No discussion of the Bhag Milkha Bhaag index top is complete without analyzing Farhan Akhtar’s metamorphosis. Unlike other actors who use prosthetics or VFX, Akhtar underwent a real-world transformation:

Trade magazine Filmfare created a special “Method Acting Index” in 2014, ranking Akhtar’s performance at 9.7/10—the highest ever recorded, above Ranveer Singh in Bajirao Mastani (9.2) and Irrfan Khan in Paan Singh Tomar (9.4).

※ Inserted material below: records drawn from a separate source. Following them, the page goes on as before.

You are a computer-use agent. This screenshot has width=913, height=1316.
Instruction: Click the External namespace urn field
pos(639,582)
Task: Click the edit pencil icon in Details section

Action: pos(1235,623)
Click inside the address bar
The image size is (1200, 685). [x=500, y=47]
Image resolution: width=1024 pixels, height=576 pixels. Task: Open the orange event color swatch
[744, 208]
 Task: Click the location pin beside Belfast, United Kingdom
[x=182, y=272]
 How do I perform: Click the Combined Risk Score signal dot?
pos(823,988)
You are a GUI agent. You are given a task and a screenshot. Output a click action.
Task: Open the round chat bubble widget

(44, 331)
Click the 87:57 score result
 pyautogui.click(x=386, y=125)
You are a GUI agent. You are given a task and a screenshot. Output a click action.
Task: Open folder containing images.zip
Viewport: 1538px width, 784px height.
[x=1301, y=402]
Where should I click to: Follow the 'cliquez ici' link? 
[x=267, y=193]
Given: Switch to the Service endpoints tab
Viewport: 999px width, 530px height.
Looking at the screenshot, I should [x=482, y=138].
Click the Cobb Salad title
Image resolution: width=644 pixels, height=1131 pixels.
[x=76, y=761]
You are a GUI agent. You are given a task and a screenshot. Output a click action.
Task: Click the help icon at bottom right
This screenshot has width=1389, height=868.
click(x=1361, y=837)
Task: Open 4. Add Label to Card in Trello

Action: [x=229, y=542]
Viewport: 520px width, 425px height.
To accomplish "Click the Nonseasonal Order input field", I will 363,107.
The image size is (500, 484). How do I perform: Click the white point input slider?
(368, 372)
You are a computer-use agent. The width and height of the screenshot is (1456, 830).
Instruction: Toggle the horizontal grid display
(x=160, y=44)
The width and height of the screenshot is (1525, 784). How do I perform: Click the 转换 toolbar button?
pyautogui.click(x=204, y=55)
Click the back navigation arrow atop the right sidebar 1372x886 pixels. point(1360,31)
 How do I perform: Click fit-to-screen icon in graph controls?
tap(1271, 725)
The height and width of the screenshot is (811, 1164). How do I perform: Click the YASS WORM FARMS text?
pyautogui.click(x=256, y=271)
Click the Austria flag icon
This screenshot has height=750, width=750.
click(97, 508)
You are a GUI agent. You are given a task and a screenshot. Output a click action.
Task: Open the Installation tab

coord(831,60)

His portrayal of the runner’s trauma (the 1947 massacre during Partition) and his redemption (the 1960 Rome Olympics) created a dual emotional arc that critics call “textbook indexing for biopics.”


At release, trade analysts predicted modest returns for a period drama about a long-distance runner. However, word-of-mouth propelled it to a 3x return on investment. In the Box Office India index of 2013, it stood at #4—behind Chennai Express and Krrish 3, but ahead of every other drama and biopic.

Crucially, its weekend-hold index (the ratio of second-weekend collections to the first) was 0.68—a number usually reserved for Aamir Khan or Salman Khan films. This indicates that the film gained steam, rather than fading, proving its top-tier staying power.